Political instability in Somalia threatens foreign investment, banking growth, and infrastructure projects amid governance disputes.
Somalia’s Political Turmoil Escalates Economic Risk
Somalia’s political landscape shifted sharply in late March 2026 when federal forces captured Baidoa, the largest city in Southwest State. The regional president, Abdiaziz Hassan Mohamed Laftagareen, resigned shortly after. These events intensified governance uncertainty and drew international attention.
Disputes between President Hassan Sheikh Mohamud and federal member states over authority, resource sharing, and electoral timing have escalated. Investors are particularly concerned about delayed budget approvals and inconsistent regulatory direction.
Governance Rift and Economic Impact
Power struggles at the federal and regional levels have economic consequences. On March 17, 2026, Southwest State suspended cooperation with Mogadishu, accusing the federal government of interfering in regional governance. This move stalled key legislation and delayed resource allocation.
Governance instability directly affects Somalia’s sovereign risk profile. The World Bank’s Country Policy and Institutional Assessment (CPIA) scores deteriorate under political fragmentation. Lower scores can increase borrowing spreads and restrict access to capital for sovereign-backed projects.
Foreign Direct Investment Under Pressure
Somalia had been gradually attracting foreign direct investment (FDI), especially in telecommunications and logistics. Companies like Hormuud Telecom and port operators in Mogadishu and Kismayo were drawing interest from regional investors.
However, global FDI flows to Africa declined from approximately $96 billion in 2024 to $56 billion in 2025. Political uncertainty amplifies the effects of this contraction. A Nairobi-based East Africa portfolio manager told Reuters:
“Investors now demand not only growth prospects but clear governance roadmaps before committing long-term capital in high-risk jurisdictions.”
Banking Sector Expansion Faces Constraints
Somalia’s banking system is still developing. Institutions like First Somali Bank, SomAli Bank, and the International Bank of Somalia have been expanding basic lending and mobile banking services.
International correspondent banks have increased scrutiny. Citibank and Barclays Africa signaled tighter due diligence on Somali banks’ cross-border payments and trade finance. Multilateral watchdogs, including FATF and FinCEN, continue to monitor transactions due to concerns about insurgent financing.
A senior risk officer in Mogadishu stated:
“When correspondent partners enforce stricter documentation, the cost of credit rises and lending slows. This affects economic activity directly.”
Infrastructure Financing in Limbo
Somalia aims to upgrade ports, roads, and the electrical grid. These projects rely on a mix of public funds, Gulf capital, and concessional finance.

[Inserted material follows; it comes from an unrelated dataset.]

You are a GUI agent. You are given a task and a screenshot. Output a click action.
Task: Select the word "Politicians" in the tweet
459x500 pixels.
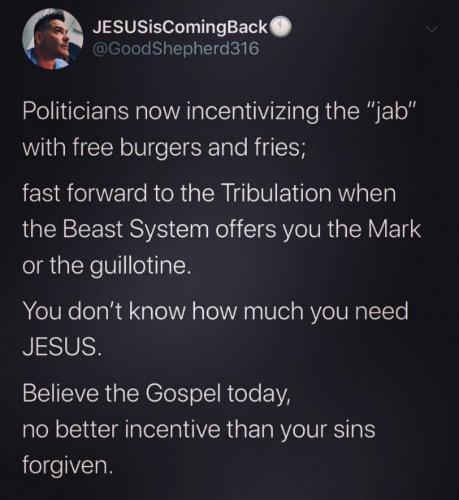pos(76,111)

Institutions like the World Bank and Islamic Development Bank tie support to political stability and reform progress. Delays in federal–regional cooperation risk higher premiums, postponed disbursements, or a shift toward advisory rather than capital support.
Regional Integration and Financial Fragmentation
Somalia has discussed closer integration with the East African Community (EAC). Integration could expand markets, harmonize regulations, and enhance cross-border banking.
However, federal–regional disputes hinder confidence in meeting benchmarks, including transparent regulation and interoperable financial systems. Regional banks like KCB Group and Standard Chartered may defer expansion due to perceived risks, diverting capital to more stable markets like Kenya and Rwanda.
Security Risks Compound Financial Stress
Insurgent activity by Al-Shabaab remains a major concern. Rural strongholds and sporadic urban attacks increase insurance costs and capital risk.
Security threats affect logistics, energy, and infrastructure projects. Global investors now price in higher risk premiums for operations in Somalia, further raising the cost of capital.
Intelligence Takeaways
- Political fragmentation is intensifying, weakening governance and investor confidence.
- Foreign direct investment is constrained, especially in telecommunications, logistics, and energy.
- Somali banks face higher compliance costs and restricted correspondent access, slowing credit growth.
- Infrastructure financing is likely to be delayed or repriced due to governance risks.
- Regional integration ambitions are constrained, limiting interoperability and financial development opportunities.